Stored data
========

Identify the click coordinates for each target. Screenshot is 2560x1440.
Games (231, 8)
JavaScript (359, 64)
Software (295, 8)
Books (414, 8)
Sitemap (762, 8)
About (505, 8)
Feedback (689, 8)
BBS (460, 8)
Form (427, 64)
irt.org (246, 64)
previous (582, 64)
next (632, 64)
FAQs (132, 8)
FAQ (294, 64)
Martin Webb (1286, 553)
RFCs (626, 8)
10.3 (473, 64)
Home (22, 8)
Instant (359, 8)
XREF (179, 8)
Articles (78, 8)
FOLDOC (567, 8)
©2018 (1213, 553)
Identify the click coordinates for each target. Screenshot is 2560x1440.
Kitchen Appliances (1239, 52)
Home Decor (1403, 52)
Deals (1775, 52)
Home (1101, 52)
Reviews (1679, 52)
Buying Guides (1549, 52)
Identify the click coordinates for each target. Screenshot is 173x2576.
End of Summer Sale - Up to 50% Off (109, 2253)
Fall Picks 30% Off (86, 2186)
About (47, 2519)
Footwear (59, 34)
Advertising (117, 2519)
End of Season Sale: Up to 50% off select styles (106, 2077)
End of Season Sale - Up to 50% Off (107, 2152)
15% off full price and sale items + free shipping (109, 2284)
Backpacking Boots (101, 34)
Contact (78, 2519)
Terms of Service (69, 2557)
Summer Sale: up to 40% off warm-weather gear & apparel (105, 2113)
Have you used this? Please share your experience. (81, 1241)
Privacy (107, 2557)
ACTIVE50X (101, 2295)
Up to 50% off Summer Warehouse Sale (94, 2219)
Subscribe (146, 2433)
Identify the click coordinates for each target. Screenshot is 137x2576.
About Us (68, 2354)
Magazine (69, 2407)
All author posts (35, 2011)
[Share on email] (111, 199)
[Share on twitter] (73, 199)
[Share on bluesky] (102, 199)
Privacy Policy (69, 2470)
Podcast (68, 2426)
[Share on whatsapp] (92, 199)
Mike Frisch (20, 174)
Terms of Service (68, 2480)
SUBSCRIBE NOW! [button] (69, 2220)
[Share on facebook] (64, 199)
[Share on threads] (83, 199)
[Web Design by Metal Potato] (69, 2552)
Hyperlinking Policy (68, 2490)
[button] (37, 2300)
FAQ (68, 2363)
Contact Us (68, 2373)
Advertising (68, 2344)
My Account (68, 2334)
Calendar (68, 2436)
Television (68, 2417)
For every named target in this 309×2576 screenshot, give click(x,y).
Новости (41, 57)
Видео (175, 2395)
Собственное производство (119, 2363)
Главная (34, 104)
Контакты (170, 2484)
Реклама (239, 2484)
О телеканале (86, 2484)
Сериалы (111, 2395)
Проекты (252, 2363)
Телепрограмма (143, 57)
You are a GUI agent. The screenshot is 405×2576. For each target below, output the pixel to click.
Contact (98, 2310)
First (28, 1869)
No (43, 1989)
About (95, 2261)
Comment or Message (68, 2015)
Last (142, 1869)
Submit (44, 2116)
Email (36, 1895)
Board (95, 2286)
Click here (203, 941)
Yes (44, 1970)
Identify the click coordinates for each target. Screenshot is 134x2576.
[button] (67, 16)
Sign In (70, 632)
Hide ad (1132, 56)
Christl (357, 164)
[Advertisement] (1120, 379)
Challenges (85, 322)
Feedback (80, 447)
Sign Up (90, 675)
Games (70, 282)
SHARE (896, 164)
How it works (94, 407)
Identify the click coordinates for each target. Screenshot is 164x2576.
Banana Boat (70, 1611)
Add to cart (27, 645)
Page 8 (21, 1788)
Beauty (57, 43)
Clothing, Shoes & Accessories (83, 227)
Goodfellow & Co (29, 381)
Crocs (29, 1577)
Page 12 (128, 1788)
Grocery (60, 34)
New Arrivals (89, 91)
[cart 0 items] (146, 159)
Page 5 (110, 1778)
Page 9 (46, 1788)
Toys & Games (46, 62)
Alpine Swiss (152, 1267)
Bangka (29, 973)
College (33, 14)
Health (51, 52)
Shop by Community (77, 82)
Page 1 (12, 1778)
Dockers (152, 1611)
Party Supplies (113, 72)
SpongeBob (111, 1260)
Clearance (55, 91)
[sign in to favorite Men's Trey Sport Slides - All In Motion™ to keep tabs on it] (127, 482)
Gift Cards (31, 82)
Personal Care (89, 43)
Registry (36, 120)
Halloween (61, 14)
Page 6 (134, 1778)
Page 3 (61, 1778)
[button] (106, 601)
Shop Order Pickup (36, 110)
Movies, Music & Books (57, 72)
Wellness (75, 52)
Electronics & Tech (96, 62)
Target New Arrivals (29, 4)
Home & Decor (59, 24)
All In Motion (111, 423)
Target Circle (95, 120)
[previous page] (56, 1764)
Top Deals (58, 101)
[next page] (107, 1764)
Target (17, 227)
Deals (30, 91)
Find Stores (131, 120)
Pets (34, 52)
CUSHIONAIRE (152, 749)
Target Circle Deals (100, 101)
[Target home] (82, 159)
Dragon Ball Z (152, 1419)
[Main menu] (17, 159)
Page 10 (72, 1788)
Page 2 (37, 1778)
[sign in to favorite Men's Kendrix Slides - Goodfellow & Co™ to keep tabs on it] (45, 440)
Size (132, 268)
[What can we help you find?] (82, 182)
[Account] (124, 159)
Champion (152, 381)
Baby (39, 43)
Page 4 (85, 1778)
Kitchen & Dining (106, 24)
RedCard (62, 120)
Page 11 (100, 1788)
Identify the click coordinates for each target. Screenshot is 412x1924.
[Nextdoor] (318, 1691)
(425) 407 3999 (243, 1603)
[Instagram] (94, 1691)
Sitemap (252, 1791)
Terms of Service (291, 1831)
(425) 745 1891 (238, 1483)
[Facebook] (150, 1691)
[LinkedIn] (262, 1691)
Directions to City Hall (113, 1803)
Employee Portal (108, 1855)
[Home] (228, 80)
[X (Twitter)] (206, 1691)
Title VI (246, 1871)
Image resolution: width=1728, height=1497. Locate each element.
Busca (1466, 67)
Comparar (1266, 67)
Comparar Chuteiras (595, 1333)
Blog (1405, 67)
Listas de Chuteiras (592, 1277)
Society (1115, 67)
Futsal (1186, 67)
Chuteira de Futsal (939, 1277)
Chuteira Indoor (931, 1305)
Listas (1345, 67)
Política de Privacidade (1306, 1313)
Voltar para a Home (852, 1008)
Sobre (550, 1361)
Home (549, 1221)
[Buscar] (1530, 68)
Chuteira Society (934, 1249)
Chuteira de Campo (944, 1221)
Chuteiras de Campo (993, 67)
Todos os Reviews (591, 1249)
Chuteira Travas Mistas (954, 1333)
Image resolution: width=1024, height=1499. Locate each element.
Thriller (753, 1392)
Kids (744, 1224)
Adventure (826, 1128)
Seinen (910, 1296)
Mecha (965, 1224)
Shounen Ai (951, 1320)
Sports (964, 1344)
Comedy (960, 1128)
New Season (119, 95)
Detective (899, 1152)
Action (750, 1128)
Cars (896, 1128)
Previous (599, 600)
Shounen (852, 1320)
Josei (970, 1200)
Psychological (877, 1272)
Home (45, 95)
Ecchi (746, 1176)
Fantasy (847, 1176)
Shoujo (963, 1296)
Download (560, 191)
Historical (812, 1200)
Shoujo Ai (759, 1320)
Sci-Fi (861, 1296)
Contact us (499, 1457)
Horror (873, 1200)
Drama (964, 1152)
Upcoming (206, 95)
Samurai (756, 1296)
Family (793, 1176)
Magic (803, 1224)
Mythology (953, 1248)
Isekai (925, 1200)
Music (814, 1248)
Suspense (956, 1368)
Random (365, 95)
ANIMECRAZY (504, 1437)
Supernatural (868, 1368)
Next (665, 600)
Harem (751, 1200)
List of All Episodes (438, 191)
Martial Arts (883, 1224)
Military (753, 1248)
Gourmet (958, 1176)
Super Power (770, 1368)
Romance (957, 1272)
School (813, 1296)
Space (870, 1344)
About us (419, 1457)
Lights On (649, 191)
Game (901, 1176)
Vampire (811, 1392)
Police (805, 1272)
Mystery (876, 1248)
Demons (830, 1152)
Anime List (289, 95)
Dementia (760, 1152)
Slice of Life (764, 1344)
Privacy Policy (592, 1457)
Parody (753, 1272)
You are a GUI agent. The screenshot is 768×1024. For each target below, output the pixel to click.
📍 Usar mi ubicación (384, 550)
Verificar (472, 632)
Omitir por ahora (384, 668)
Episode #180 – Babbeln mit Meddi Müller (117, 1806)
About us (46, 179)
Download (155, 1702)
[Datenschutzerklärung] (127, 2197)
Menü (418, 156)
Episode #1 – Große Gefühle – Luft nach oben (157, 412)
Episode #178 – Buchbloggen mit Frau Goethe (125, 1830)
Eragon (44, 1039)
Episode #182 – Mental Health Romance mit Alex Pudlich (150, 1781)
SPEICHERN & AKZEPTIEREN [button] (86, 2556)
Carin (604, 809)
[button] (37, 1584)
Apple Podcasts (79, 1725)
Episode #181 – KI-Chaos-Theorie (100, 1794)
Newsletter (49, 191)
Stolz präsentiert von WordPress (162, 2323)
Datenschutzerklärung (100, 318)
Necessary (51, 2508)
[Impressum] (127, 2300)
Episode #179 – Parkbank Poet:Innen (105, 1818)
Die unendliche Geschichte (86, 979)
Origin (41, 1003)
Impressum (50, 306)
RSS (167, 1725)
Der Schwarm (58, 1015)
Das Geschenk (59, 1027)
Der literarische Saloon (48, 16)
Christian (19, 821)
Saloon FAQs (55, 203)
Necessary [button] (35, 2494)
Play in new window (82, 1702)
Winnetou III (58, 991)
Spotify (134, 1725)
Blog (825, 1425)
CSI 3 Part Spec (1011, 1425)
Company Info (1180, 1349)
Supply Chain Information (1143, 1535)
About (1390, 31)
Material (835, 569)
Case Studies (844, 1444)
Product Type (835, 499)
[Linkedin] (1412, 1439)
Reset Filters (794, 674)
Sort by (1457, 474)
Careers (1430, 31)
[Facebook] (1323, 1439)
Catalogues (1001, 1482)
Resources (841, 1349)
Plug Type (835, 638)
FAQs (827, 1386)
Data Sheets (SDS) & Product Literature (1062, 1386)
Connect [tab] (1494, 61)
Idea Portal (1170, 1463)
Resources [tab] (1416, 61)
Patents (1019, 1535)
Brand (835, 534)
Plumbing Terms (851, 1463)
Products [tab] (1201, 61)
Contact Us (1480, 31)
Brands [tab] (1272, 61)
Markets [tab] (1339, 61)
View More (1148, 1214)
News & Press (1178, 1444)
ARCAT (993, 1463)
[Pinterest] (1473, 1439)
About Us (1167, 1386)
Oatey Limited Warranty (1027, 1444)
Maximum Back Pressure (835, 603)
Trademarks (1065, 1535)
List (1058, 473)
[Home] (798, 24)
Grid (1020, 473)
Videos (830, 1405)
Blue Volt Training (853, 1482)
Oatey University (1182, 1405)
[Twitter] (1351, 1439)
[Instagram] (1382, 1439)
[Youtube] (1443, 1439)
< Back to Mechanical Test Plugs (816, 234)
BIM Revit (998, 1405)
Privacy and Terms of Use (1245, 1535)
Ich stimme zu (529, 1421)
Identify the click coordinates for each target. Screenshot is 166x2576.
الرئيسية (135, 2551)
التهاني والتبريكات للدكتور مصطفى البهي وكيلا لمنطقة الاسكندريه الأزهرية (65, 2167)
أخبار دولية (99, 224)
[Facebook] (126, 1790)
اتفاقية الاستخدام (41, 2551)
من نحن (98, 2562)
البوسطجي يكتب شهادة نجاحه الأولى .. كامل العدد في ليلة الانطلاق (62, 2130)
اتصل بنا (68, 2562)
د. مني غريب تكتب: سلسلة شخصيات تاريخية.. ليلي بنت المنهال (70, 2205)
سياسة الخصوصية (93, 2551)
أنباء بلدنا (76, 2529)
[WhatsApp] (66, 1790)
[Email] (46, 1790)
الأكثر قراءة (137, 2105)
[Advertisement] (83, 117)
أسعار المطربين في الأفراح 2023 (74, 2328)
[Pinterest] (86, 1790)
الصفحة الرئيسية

========

ABOUT THIS EXERCISE
Among the records above, only the lines between the line holding "New Season (119, 95)" and the line holding "Family (793, 1176)", inclusive, are to be output, exactly as written.

RESULT OF THIS TASK
New Season (119, 95)
Detective (899, 1152)
Action (750, 1128)
Cars (896, 1128)
Previous (599, 600)
Shounen (852, 1320)
Josei (970, 1200)
Psychological (877, 1272)
Home (45, 95)
Ecchi (746, 1176)
Fantasy (847, 1176)
Shoujo (963, 1296)
Download (560, 191)
Historical (812, 1200)
Shoujo Ai (759, 1320)
Sci-Fi (861, 1296)
Contact us (499, 1457)
Horror (873, 1200)
Drama (964, 1152)
Upcoming (206, 95)
Samurai (756, 1296)
Family (793, 1176)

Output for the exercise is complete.